Developments in plastics and injection moulding techniques, afforded greater scope to produce new forms and shapes in a multitude of colours. Well-known examples of the period are by Robin Day who designed brightly coloured stacking chairs for easy storage. You can still pick them up at auctions today for around £250 for six.
Wartime technological developments gave Charles and Ray Eames, iconic designers of the mid-20th Century, inspiration to use plywood, developed from making splints during the war. Although used before, their innovative technique meant furniture could be made out of one single piece.
Danish designer Arne Jacobsen used it to create his now infamous ‘Ant’ chair, formed from a single piece of plywood. A set of these can achieve a staggering £2000 at auction. Yet it was his ‘Series 7’ chair, manufactured by Fritz Hansen, which became the most popular chair ever designed, selling over 6 million by the end of the 20th Century. Around £500 will get you a set of six, an excellent investment for the future.
Lightweight aluminium used in the interiors of military transport vehicles transformed wire rod furniture creations by designers, such as Harry Bertoia and Warren Platner, whose work was retailed by Heal’s furniture store. Even acrylic leftovers from fighter plane windscreens became a fashionable material used in costume jewellery production.
Today, G-plan dining suites, light elm Ercol settees and room dividers are all rising in popularity at auction. Coloured Swedish and Maltese glass, are both affordable and colourful collectables of the future.

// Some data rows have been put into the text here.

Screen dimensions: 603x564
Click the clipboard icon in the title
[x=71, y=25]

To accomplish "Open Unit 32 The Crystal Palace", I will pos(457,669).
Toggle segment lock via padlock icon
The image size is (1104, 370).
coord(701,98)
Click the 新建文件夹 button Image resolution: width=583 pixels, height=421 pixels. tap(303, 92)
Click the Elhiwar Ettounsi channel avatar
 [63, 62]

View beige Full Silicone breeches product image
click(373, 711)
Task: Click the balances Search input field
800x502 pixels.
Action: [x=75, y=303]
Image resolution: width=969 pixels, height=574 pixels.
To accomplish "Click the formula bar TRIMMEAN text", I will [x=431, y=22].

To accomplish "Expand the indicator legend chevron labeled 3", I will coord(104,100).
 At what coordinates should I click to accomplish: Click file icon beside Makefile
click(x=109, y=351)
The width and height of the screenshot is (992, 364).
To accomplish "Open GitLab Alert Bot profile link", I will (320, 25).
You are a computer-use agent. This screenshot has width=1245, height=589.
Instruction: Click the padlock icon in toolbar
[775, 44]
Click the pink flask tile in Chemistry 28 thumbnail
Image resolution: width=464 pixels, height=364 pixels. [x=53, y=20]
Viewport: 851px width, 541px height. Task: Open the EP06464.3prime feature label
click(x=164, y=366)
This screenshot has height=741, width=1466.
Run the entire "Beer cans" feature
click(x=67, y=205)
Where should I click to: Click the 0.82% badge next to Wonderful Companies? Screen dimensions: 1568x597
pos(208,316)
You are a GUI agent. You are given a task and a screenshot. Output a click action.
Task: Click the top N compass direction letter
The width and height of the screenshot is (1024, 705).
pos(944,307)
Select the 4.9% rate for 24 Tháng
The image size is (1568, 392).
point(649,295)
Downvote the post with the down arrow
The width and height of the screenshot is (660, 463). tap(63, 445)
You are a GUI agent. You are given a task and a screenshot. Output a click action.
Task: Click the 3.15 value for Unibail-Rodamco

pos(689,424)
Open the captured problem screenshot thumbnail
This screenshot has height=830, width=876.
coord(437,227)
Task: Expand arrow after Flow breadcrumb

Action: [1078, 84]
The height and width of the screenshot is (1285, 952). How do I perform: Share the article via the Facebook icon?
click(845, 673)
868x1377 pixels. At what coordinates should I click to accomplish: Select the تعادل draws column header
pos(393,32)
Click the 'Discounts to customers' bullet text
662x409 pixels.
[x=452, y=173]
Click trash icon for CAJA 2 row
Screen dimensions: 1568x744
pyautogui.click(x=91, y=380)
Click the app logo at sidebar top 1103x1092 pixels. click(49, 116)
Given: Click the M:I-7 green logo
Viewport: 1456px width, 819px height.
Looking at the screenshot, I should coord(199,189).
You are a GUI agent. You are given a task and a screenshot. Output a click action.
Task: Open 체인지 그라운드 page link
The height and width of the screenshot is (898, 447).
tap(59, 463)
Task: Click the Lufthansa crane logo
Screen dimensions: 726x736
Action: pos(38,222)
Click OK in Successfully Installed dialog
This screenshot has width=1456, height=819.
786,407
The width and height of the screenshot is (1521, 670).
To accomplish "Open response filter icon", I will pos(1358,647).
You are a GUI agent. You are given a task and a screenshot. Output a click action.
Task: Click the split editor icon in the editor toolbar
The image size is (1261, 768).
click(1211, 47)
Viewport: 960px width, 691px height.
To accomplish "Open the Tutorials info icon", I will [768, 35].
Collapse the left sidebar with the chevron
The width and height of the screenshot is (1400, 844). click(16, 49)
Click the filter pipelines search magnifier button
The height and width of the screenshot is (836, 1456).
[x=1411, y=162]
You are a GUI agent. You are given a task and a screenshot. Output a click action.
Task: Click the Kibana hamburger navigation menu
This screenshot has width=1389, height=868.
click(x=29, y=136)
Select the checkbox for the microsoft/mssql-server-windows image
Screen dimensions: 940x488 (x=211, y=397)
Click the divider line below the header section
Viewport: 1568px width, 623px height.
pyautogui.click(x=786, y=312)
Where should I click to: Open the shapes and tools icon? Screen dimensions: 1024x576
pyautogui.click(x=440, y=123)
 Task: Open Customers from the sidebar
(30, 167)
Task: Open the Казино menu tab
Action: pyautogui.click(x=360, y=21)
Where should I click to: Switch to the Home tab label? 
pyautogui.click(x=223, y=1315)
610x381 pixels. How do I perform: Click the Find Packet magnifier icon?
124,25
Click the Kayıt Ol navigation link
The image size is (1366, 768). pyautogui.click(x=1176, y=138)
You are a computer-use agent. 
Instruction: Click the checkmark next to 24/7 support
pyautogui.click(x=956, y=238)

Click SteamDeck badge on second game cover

Most noticeable as a growing market of the era is 1950’s fabric. Textiles with patterns inspired by Alexander Calder mobiles, Paul Klee drawings and Matisse cut outs gave designers such as Britain’s Lucienne Day the edge. Indeed, a large piece of Day’s ‘Calyx’ pattern material, designed for Heal’s and used at the Festival of Britain, can sell for several hundred pounds. So if you’re clearing out granny’s old cupboards, don’t throw out the linen. Recently, an old table cloth by Lucienne Day fetched £70 at auction, not too shabby for a chic 50’s interior.